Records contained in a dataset

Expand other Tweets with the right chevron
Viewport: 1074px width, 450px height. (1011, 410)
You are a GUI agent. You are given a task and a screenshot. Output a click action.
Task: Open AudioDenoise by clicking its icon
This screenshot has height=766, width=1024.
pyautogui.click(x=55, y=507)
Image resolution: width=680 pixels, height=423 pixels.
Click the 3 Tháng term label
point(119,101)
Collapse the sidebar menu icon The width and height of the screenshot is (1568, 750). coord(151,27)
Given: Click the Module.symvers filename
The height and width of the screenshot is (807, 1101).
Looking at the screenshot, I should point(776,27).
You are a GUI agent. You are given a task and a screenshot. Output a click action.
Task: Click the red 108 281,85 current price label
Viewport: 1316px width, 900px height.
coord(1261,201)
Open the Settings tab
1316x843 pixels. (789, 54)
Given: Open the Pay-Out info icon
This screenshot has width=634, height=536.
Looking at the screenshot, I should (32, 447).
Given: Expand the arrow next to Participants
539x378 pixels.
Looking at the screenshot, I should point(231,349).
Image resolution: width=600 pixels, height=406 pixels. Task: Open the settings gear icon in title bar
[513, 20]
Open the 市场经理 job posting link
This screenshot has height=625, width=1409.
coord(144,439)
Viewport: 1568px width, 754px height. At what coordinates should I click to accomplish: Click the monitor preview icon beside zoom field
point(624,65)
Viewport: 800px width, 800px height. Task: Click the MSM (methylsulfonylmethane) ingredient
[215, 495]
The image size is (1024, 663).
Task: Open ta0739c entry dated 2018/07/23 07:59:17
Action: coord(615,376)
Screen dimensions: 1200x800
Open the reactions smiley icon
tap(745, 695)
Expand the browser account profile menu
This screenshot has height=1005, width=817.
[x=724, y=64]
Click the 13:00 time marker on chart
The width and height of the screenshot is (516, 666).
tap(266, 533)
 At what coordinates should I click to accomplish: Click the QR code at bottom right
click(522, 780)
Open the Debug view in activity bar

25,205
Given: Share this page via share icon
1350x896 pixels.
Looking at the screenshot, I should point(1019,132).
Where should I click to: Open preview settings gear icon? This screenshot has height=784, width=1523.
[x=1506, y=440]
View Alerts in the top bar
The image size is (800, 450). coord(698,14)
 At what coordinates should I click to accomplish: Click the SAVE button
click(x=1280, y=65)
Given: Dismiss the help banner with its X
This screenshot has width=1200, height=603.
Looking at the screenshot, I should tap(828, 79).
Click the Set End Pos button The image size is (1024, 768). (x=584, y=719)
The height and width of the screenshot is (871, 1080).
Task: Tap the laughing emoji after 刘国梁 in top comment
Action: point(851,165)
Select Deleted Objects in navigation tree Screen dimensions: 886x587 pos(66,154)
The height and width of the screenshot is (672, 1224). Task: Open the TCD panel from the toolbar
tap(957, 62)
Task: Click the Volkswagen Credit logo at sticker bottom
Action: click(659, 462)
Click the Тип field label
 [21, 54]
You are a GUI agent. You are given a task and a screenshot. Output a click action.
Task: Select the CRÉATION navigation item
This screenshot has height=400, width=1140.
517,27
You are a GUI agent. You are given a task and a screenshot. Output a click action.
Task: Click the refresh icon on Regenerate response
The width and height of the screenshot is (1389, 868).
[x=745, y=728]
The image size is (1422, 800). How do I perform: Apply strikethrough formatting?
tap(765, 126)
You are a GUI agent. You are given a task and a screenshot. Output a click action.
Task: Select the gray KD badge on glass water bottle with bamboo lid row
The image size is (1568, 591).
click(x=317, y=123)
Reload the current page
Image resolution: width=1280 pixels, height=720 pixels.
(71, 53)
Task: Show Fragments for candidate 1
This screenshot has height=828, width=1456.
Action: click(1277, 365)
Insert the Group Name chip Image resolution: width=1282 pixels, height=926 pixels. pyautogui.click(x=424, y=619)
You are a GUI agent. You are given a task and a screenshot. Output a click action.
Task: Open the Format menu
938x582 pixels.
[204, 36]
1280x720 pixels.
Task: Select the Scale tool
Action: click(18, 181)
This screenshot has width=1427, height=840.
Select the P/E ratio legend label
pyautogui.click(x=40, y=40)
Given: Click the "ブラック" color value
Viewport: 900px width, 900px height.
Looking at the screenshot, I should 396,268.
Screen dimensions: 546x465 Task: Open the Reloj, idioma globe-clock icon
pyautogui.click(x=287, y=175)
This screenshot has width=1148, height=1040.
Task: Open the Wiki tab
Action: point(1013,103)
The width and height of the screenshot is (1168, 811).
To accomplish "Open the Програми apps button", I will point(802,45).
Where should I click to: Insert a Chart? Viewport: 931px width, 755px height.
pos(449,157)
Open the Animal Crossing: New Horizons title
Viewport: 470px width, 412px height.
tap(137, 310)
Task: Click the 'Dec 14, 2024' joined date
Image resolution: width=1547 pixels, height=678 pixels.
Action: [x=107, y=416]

TASK GOAL: Of all the entries above, repeat only the lines from the line that has "Screen dimensions: 1200x800" to the line that has "Click the 13:00 time marker on chart", both lines included, exactly.

YOUR RESPONSE:
Screen dimensions: 1200x800
Open the reactions smiley icon
tap(745, 695)
Expand the browser account profile menu
This screenshot has height=1005, width=817.
[x=724, y=64]
Click the 13:00 time marker on chart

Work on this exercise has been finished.